Task description: Reproduce the rows word for word, from the first line through the line that contains "This screenshot has height=1428, width=2576. Describe", including that line.

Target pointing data
(begin)

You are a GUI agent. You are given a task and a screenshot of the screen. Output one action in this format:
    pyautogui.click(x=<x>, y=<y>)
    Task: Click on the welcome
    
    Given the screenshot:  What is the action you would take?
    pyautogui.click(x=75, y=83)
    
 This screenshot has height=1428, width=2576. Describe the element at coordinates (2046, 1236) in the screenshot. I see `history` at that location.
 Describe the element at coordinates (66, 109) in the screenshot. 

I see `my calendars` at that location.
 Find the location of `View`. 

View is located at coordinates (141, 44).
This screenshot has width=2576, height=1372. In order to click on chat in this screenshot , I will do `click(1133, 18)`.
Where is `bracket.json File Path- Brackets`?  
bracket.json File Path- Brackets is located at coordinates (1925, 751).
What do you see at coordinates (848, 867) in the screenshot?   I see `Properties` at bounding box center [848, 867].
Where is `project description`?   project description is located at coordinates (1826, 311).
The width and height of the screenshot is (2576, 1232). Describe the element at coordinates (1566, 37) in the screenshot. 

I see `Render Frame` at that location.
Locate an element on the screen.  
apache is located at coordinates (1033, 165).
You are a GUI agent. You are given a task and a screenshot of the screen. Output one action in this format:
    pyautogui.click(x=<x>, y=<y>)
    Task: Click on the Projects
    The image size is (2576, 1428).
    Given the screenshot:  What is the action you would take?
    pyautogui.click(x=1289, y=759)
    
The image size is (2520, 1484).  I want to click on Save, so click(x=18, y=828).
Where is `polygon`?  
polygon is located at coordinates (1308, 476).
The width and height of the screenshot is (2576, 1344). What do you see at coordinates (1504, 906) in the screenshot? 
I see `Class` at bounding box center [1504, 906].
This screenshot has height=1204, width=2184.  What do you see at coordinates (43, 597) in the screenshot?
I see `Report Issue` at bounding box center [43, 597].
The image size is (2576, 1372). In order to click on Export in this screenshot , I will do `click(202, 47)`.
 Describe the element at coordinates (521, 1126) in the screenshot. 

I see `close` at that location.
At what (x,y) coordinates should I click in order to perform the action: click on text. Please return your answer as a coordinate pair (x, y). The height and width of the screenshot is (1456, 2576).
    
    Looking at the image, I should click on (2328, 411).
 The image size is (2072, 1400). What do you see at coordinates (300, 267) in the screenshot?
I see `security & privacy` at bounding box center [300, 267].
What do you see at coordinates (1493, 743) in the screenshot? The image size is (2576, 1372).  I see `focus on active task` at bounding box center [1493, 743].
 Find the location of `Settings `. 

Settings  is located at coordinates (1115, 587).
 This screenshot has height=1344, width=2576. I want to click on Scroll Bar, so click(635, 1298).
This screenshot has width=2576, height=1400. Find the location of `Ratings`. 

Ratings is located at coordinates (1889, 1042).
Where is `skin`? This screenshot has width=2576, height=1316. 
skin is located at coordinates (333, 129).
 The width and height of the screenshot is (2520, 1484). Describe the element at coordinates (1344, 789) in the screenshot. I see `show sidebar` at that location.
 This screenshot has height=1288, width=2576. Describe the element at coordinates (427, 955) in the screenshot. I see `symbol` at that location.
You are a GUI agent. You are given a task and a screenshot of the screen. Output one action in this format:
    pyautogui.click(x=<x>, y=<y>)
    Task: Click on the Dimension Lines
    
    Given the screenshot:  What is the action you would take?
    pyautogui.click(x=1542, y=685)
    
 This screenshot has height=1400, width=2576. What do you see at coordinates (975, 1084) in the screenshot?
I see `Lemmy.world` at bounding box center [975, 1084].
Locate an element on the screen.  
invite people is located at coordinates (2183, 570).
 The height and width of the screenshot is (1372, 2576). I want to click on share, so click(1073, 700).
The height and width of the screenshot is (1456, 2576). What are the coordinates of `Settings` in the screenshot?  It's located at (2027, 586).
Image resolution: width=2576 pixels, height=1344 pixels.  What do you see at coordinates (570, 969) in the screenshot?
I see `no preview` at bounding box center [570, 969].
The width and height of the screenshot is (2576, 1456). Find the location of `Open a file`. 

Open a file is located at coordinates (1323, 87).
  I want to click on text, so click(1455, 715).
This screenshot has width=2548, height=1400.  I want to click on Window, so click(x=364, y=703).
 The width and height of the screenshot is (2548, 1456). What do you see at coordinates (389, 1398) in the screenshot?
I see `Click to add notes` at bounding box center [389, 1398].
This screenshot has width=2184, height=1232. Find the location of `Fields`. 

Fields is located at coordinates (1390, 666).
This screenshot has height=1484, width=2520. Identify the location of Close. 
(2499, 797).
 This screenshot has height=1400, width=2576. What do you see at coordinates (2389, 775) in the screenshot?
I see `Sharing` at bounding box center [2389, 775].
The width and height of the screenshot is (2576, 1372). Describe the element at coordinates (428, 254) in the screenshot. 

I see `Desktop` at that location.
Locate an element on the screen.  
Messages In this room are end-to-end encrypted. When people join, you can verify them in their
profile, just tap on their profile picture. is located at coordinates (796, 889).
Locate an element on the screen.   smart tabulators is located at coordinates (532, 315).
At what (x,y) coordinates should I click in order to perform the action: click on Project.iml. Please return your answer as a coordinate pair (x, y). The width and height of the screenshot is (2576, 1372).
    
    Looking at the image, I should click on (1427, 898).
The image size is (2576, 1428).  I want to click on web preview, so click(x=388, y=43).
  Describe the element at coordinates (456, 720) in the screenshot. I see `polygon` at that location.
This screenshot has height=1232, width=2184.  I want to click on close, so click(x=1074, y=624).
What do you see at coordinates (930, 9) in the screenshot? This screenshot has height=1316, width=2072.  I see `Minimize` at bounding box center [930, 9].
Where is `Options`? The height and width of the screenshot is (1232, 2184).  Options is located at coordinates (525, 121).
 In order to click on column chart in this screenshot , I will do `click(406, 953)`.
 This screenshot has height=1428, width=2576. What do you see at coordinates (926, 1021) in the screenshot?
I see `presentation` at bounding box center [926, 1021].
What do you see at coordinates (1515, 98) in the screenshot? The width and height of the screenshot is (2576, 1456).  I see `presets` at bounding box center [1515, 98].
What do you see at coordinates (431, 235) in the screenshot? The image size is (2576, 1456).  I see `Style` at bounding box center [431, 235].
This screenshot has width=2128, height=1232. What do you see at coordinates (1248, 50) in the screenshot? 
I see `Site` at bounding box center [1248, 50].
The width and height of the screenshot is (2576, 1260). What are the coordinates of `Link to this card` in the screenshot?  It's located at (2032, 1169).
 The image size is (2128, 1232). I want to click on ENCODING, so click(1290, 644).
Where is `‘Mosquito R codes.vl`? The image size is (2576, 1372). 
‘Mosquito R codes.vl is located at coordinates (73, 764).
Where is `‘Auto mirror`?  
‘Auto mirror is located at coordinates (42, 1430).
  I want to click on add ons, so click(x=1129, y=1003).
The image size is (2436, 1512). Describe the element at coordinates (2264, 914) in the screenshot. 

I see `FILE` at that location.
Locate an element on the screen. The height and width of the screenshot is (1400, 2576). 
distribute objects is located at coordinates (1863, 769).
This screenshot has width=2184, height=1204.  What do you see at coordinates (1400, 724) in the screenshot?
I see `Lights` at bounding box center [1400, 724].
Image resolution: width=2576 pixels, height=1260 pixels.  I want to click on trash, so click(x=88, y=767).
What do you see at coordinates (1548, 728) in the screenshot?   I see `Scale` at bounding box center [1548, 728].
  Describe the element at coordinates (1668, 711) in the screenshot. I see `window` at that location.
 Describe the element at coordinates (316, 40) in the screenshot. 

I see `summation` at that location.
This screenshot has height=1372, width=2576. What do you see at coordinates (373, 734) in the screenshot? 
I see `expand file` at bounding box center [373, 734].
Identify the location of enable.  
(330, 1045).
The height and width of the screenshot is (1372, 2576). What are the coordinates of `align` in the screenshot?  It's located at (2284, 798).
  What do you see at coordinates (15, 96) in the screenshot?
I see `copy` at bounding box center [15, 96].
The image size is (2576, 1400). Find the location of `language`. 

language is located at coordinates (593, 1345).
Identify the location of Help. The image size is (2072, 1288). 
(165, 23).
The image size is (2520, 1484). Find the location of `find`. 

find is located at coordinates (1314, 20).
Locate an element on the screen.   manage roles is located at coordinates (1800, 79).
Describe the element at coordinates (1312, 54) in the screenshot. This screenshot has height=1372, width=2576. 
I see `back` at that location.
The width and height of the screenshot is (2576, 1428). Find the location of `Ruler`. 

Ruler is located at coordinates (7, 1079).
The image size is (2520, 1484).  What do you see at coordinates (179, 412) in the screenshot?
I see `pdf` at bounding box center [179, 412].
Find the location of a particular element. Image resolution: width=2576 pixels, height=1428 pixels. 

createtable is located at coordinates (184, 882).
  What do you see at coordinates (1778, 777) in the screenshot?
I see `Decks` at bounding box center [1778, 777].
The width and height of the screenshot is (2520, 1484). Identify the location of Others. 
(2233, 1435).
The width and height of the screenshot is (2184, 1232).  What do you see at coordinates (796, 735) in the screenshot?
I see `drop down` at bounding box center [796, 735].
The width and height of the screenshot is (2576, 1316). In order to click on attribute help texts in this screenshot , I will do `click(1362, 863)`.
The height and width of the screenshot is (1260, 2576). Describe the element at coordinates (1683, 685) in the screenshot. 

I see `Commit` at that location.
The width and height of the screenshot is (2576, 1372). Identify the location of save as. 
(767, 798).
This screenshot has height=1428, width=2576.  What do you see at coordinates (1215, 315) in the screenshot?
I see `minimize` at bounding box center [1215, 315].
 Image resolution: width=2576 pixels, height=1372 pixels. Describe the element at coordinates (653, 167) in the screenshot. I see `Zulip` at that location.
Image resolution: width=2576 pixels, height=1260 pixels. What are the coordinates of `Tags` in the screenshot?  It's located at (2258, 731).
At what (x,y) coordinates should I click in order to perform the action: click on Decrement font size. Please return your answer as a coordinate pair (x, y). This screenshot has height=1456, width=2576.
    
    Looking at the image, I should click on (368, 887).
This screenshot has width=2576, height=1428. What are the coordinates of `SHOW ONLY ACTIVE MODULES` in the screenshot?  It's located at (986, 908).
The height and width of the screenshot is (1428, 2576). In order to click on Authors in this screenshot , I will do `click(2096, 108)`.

(end)

Solution to this problem:
You are a GUI agent. You are given a task and a screenshot of the screen. Output one action in this format:
    pyautogui.click(x=<x>, y=<y>)
    Task: Click on the welcome
    
    Given the screenshot:  What is the action you would take?
    pyautogui.click(x=75, y=83)
    
 This screenshot has height=1428, width=2576. Describe the element at coordinates (2046, 1236) in the screenshot. I see `history` at that location.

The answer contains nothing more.